According to an amicus brief filed by the National Conference on Public Employee Retirement Systems, the New York State Common Retirement Fund, the North Carolina Retirement Systems, the Indiana Public Retirement System, the Michigan Association of Public Employee Retirement Systems, the Public Employees Retirement System of Idaho, and eleven other groups, Facebook misled investors by not accurately disclosing the misuse of user data.

“This case shows how far afield a hypothetical event disclosure can be from the truth,” the groups wrote. “Here, Facebook ‘disclosed’ third-party misappropriation and misuse of user data only as a hypothetical possibility while knowing (but not disclosing) that third parties had already misappropriated and misused 30 million users’ data.”

Additionally, the investor groups wrote that risk disclosures in financial forms are “exceptionally important to institutional investors that seek stable returns for the millions that rely upon their investment choices.”

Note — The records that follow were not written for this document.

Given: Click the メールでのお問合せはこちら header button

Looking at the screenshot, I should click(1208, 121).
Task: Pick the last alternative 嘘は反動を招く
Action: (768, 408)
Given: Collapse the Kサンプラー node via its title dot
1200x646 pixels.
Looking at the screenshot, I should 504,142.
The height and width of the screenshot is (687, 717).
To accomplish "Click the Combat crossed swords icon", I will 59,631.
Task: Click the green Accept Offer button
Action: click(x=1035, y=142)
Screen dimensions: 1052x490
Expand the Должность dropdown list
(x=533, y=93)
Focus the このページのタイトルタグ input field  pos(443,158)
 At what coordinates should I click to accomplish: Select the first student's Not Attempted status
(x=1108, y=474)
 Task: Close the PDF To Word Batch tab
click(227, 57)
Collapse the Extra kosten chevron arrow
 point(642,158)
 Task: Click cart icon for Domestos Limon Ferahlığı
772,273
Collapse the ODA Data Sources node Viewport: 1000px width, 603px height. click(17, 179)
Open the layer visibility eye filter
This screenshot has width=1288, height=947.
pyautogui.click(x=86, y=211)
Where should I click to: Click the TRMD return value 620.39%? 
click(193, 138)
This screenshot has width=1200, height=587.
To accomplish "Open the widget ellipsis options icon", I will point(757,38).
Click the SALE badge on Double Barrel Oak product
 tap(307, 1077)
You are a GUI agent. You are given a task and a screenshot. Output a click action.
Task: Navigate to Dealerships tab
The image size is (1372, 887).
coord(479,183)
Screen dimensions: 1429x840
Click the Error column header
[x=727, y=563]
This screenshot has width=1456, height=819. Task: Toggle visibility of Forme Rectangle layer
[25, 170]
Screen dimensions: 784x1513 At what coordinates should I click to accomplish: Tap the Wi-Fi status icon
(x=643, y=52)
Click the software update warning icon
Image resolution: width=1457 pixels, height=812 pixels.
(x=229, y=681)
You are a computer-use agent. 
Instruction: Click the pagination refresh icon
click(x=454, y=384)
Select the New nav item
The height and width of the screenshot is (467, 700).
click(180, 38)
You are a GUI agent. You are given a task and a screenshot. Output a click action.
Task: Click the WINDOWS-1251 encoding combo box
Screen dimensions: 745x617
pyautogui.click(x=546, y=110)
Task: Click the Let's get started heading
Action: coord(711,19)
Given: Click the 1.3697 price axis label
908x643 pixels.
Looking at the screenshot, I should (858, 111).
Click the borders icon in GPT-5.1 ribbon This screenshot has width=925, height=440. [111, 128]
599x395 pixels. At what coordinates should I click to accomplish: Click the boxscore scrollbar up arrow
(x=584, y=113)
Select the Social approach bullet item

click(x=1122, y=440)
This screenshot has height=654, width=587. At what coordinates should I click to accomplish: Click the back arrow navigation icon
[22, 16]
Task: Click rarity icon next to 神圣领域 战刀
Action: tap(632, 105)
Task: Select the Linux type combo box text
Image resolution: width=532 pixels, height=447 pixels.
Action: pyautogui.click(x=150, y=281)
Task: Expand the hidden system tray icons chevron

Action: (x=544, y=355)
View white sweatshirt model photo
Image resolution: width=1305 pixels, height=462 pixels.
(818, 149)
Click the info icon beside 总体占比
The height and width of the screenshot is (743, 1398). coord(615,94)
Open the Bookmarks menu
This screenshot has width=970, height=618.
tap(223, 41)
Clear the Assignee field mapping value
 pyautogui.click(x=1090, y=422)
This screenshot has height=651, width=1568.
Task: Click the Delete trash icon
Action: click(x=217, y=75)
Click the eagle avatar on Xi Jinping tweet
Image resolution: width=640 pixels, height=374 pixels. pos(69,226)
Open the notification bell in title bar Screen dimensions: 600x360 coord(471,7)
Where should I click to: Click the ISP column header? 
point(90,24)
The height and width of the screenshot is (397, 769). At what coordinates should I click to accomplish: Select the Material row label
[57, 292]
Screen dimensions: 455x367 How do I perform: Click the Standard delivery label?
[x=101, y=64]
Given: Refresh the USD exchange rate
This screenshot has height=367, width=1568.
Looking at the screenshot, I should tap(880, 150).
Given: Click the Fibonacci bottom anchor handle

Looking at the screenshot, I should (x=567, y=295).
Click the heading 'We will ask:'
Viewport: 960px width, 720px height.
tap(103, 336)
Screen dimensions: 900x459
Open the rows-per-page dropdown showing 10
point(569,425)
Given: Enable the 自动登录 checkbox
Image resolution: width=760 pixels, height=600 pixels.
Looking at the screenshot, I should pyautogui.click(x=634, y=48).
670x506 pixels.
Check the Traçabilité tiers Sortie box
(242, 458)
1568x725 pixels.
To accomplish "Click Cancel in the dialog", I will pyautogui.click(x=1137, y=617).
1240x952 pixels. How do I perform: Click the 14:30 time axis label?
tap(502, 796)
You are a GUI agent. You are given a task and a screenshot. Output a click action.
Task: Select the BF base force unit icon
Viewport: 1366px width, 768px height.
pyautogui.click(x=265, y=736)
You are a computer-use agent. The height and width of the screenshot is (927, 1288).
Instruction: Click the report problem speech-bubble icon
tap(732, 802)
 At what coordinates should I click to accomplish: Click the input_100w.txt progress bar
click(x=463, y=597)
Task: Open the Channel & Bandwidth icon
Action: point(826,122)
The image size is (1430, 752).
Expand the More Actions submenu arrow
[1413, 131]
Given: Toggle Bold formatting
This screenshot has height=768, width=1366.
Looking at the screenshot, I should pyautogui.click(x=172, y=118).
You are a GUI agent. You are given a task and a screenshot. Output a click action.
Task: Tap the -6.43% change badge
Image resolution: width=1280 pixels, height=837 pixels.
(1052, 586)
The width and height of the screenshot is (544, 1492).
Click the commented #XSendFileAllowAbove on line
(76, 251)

“Requiring non-misleading information . . . is hardly an earth-shattering ask,” the groups wrote. “Far from ‘overwhelming’ investors, it will provide them with the information needed to accurately assess future risks.”

If the tech companies and their pro-business supporters are successful, experts say these two pending Supreme Court cases could dramatically curtail not only shareholders rights, but public disclosure of corporate wrongdoing.

“It boils down to basically limiting the ability of those investors to hold wrongdoers accountable and to recover their damages,” Hall said.